Au regard des enjeux, on aurait pu penser que cette réforme n'allait pas assez loin. Or, un mois après sa présentation, il est étonnant de constater la tournure que prennent les débats et de voir réapparaître de vieilles lignes de clivages qui dépassent les familles politiques. Certaines ont plus précisément retenu notre attention.
La difficulté à interroger les modes d'enseignement et une défiance envers tout modèle pédagogique qui bouscule le disciplinaire. Nous savons pourtant que la principale difficulté des enfants que l'on dit "en difficulté scolaire" et qui décrochent progressivement est leur incapacité à donner du sens à l'école. Les étudiants de l'Afev qui interviennent auprès de ces publics perçoivent bien à quel point leur besoin est, avant d'apprendre, d' "apprendre à apprendre" mais surtout de comprendre pourquoi ils apprennent. L'interdisciplinarité (qui ne remplacera pas, d'ailleurs, les disciplines dans le projet de réforme) ne sera peut-être pas la panacée mais ne peut-on pas lui donner le crédit de constituer une piste sérieuse de remédier à ce manque de sens ? Elle aurait, tout au moins, la vertu de permettre aux enseignants très isolés dans leur pratiques de faire équipe et inventer, ensemble, de nouvelles façons de faire cours....ce qui en soi constituerait un progrès majeur.

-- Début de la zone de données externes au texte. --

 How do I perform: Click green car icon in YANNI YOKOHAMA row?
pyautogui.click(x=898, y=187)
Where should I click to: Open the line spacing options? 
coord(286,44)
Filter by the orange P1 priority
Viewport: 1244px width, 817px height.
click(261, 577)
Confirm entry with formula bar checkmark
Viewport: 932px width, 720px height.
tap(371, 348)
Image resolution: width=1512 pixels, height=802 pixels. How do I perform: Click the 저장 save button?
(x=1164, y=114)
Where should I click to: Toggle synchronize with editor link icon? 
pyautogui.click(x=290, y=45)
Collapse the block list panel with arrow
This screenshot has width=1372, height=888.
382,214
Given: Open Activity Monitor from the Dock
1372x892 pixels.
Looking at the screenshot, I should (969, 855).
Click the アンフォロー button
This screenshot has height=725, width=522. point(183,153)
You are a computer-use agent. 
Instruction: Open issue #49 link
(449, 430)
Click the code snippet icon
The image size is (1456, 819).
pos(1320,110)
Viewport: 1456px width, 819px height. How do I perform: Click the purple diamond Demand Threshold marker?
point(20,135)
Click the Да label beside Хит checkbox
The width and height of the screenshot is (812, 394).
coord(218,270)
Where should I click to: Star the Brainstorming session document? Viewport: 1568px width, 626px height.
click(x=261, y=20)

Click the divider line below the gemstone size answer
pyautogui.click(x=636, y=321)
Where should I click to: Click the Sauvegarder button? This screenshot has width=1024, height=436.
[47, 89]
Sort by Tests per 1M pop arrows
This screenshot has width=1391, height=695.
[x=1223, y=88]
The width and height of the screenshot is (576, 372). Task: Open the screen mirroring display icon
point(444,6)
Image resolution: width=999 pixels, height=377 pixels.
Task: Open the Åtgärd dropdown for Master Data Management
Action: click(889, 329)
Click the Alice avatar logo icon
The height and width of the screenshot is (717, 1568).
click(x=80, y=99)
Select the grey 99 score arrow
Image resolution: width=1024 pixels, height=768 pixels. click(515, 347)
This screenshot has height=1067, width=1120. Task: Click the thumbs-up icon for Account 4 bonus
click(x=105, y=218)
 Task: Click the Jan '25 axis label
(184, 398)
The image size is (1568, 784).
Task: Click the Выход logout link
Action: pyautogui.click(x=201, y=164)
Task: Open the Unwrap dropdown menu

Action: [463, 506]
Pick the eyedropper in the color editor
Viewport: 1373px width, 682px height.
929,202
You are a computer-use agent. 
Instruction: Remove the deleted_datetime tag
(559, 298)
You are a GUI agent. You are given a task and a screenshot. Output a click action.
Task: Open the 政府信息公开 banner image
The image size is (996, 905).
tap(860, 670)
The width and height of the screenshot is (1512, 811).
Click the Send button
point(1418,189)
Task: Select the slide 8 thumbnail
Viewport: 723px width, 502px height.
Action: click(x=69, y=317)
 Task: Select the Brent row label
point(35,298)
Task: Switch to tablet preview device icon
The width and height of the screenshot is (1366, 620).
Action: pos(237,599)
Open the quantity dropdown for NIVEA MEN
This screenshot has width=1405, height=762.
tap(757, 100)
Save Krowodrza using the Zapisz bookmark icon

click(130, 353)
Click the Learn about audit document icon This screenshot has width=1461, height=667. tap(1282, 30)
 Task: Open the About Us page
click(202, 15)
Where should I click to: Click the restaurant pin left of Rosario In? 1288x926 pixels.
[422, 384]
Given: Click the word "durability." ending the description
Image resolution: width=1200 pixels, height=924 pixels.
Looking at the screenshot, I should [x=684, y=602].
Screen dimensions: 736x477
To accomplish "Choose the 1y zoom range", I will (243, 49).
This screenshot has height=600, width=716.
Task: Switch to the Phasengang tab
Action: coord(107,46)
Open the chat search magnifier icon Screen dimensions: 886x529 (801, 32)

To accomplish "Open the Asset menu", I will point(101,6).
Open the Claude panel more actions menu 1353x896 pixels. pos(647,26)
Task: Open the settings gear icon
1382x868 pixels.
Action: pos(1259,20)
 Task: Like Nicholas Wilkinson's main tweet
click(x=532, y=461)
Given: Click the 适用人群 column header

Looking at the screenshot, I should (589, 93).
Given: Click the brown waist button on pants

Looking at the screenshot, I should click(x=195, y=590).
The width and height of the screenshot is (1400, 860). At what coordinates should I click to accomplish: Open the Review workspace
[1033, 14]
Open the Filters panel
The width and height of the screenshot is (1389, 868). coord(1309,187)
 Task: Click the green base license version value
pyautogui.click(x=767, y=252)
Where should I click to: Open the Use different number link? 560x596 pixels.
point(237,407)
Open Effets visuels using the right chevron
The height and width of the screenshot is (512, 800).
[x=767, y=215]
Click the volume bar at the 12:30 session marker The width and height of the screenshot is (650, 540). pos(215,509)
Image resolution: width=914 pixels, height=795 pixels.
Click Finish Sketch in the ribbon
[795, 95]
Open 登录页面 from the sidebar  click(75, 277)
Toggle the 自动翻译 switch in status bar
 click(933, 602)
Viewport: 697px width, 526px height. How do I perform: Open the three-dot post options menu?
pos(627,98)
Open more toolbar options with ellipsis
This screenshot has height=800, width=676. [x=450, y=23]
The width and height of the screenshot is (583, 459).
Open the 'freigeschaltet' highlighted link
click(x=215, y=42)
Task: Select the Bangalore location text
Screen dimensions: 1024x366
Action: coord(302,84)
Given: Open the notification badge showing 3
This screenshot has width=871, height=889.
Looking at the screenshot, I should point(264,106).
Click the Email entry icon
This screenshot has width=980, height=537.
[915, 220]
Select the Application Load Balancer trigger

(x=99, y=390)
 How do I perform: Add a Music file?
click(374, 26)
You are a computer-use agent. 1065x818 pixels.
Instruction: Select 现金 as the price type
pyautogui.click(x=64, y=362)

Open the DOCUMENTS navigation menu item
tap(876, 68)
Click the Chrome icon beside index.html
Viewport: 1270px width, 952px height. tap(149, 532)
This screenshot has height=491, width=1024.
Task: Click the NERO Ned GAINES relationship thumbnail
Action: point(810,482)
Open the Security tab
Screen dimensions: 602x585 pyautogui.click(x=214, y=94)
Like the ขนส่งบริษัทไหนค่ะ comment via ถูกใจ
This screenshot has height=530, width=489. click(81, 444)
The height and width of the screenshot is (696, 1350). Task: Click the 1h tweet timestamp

Le spectre du nivellement vers le bas qui, notons-le au passage, effraie étonnamment bien plus que l'hémorragie scolaire que représentent les 140 000 sorties prématurées du système. À lire les réactions de certains, on suppute qu'au fond ils ne se sont jamais fait à l'idée d'un collège vraiment "unique". Sans doute perçoivent-ils derrière ce terme un égalitarisme justifiant une uniformité de l'offre opposée à la recherche permanente de distinction, marqueur de la course généralisée à l'armement scolaire qu'est devenu notre système scolaire.
Toute entrave à cette recherche de distinction entrainerait de fait un nivellement par le bas.
Mais que souhaitons-nous au juste pour notre collège ? Si nous souhaitons en faire un lieu de sélection et de préparation à l'émergence d'une élite plus ou moins diversifiée socialement, alors il ne faut rien changer, si ce n'est son nom : collège unique.
Si nous ne souhaitons plus nous satisfaire d'un collège qui fonctionne à deux vitesses, alors il nous faut changer les choses pour permettre à tous, en priorité aux plus fragiles, d'acquérir des connaissances et compétences indispensables à leur futur parcours.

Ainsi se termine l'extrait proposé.